Les 30 000 à 40 000 soldats d'Ibrahim Lodi, ainsi que des dizaines de milliers d'adeptes du camp, étaient dénoncés contre les Moghols. La principale arme de choc et de crainte de Lodi était sa troupe d'éléphants de guerre, comptant de 100 à 1 000 pachydermes entraînés et endurcis au combat, selon différentes sources.
Ibrahim Lodi n'était pas un tacticien; son armée a simplement marché dans un bloc désorganisé, comptant sur le nombre et les éléphants susmentionnés pour écraser l'ennemi. Babur, cependant, a employé deux tactiques inconnues de Lodi, qui ont inversé le cours de la bataille.
Le premier était tulughma, divisant une force plus petite en divisions avant gauche, arrière gauche, avant droite, arrière droite et centre. Les divisions droite et gauche très mobiles se sont décollées et ont entouré la plus grande force ennemie, les conduisant vers le centre. Au centre, Babur a rangé ses canons. La deuxième innovation tactique a été l'utilisation par Babur de chariots, appelés araba. Ses forces d'artillerie étaient protégées par une rangée de chariots attachés ensemble avec des cordes de cuir, pour empêcher l'ennemi de se mettre entre eux et d'attaquer les artilleurs. Cette tactique a été empruntée aux Turcs ottomans.
Après avoir conquis la région du Punjab (qui est aujourd'hui divisée entre le nord de l'Inde et le Pakistan), Babur a poursuivi sa route vers Delhi. Tôt le matin du 21 avril 1526, son armée a rencontré le sultan de Delhi à Panipat, maintenant dans l'État d'Haryana, à environ 90 kilomètres au nord de Delhi.

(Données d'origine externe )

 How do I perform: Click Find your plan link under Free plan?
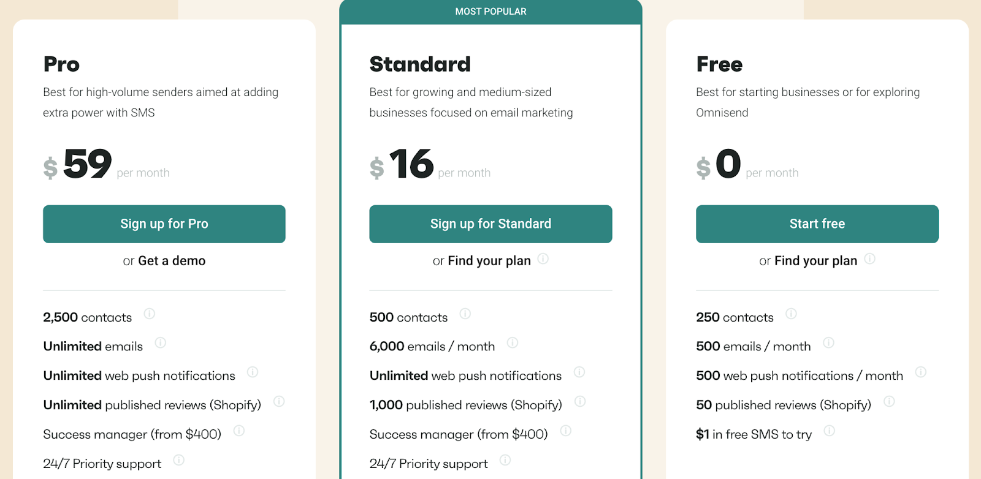815,261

En utilisant son tulughma formation, Babur a piégé l'armée de Lodi dans un mouvement de tenaille. Il a ensuite utilisé ses canons à bon escient; les éléphants de guerre de Delhi n'avaient jamais entendu un bruit aussi fort et terrible, et les animaux effrayés se sont retournés et ont couru à travers leurs propres lignes, écrasant les soldats de Lodi alors qu'ils couraient. Malgré ces avantages, la bataille a été une lutte serrée étant donné la supériorité numérique écrasante du Sultanat de Delhi.
Alors que la rencontre sanglante se prolongeait vers midi, de plus en plus de soldats de Lodi ont fait défection aux côtés de Babur. Enfin, le sultan tyrannique de Delhi a été abandonné par ses officiers survivants et laissé pour mort sur le champ de bataille de ses blessures. L'arrivée moghole de Kaboul avait prévalu.
Selon le Baburnama, Autobiographie de l'empereur Babur, les Mughals ont tué 15 000 à 16 000 soldats de Delhi. D'autres comptes locaux placent le total des pertes à près de 40 000 ou 50 000. Parmi les propres troupes de Babur, quelque 4 000 ont été tuées dans la bataille. Il n'y a aucune trace du sort des éléphants.
La première bataille de Panipat est un tournant crucial dans l'histoire de l'Inde. Bien qu'il faille du temps à Babur et à ses successeurs pour consolider le contrôle du pays, la défaite du sultanat de Delhi est une étape majeure vers l'établissement de l'empire moghol, qui gouvernera l'Inde jusqu'à ce qu'il soit vaincu à son tour par le Raj britannique en 1868.
Le chemin moghol vers l'empire n'était pas facile. En effet, le fils de Babur, Humayan, a perdu tout le royaume pendant son règne mais a pu regagner un certain territoire avant sa mort. L'empire a été vraiment solidifié par le petit-fils de Babur, Akbar le Grand; les successeurs suivants incluaient l'impitoyable Aurangzeb et Shah Jahan, le créateur du Taj Mahal.